A major shift is under way: The rise of the inside. The inside is in, and the outside is out.

"We find everywhere signs of a world turning inward and of an era when the inside will define success and deliver growth — for companies, for nations, even for your career," Ramo writes.

Several factors are prompting a shift to all things local, including steep increases in fuel costs and prices for air and sea freight, the 2011 Japanese earthquake and tsunami that exposed weaknesses in the global supply chain and cheaper energy from shale gas that lowers costs of state-side manufacturers. A general feeling that we've lost privacy is also a factor, Ramo says.

"There's no question that success in the networked future will come from the inside out," Ramo asserts.

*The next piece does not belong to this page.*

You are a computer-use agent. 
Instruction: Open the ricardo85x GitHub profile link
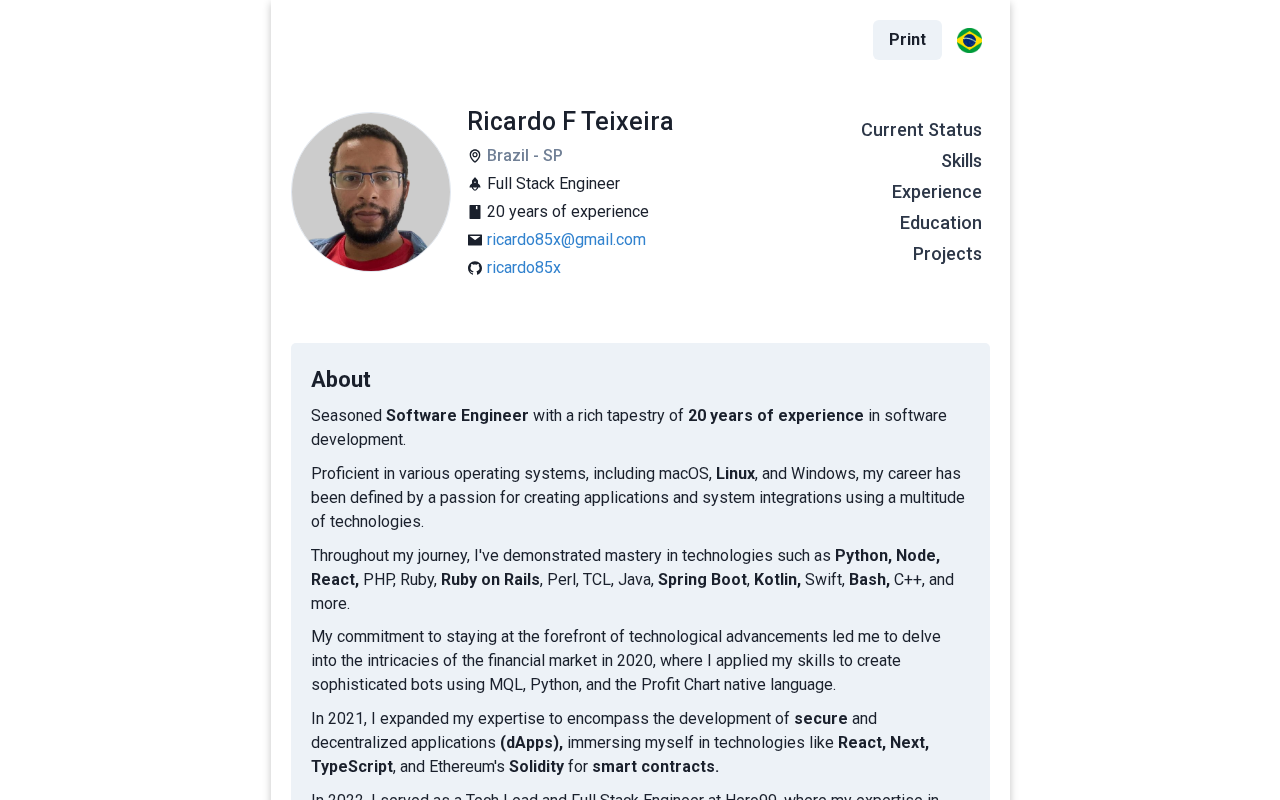[523, 268]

The major question is how we will adjust to this new world. History has shown that countries that don't adjust do not survive.

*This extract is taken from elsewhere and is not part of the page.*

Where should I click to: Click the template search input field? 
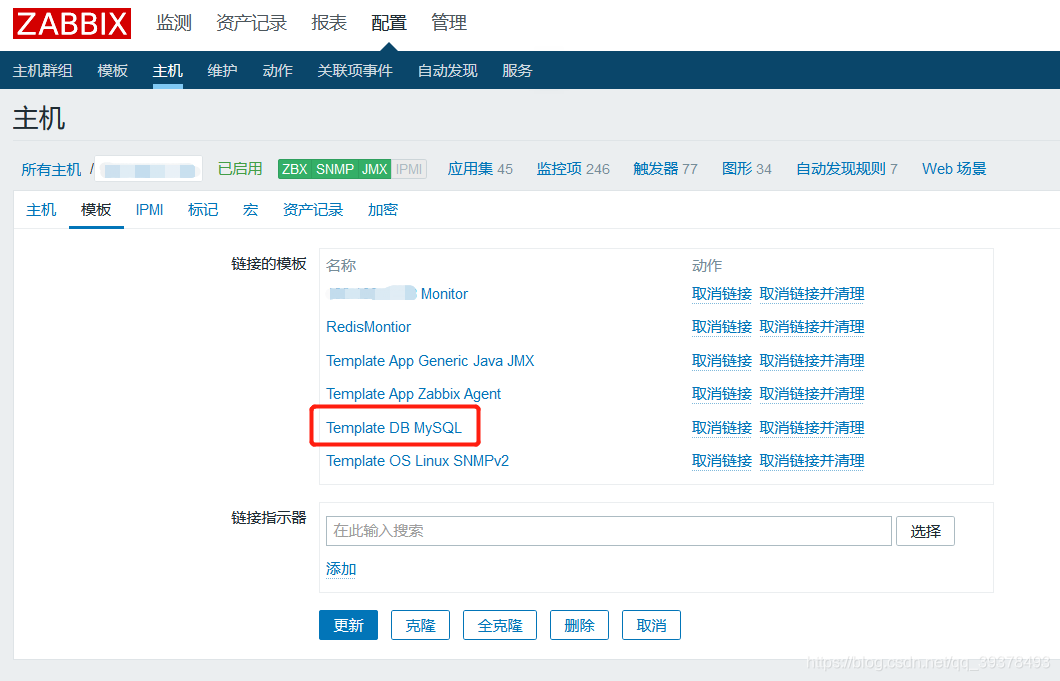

Protectionism — often disguised as patriotism or security defense — puts the U.S. economy at risk, Doug Guthrie, dean at the George Washington University school of business, writes in an article for U.S. News & World Report. In particular, Guthrie protests the U.S. government's allegation that Huawei, a Chinese tech firm, is a tool of China's state-sponsored espionage

U.S. government officials, he says, are "completely out of step with the realities of global capitalism today. The approach of U.S. policymakers to globalization has been parochial and antiquated."

Editor's Note: 'It’s Curtains for the US' — Hear Unapologetic Warning from Prophetic Economist.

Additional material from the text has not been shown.